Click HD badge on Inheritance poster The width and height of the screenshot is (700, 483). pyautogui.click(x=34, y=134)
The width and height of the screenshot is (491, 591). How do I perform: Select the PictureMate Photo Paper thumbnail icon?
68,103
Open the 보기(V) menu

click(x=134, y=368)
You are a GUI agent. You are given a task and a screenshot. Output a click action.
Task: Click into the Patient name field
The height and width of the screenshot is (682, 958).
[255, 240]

-------

== Action item ==
This exercise calls for the line containing "Task: Click into the Patient name field" and each line after it in the records, copied exactly.

== Answer to this task ==
Task: Click into the Patient name field
The height and width of the screenshot is (682, 958).
[255, 240]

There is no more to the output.